Goal of the exercise = Could you extract the items below, reproducing every line of each one verbatim?

[Entries for locating words and elements]
## Start

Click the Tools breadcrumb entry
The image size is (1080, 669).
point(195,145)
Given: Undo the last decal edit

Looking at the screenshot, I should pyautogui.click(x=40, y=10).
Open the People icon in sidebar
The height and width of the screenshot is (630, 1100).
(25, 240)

## End

Task response =
Click the Tools breadcrumb entry
The image size is (1080, 669).
point(195,145)
Given: Undo the last decal edit

Looking at the screenshot, I should pyautogui.click(x=40, y=10).
Open the People icon in sidebar
The height and width of the screenshot is (630, 1100).
(25, 240)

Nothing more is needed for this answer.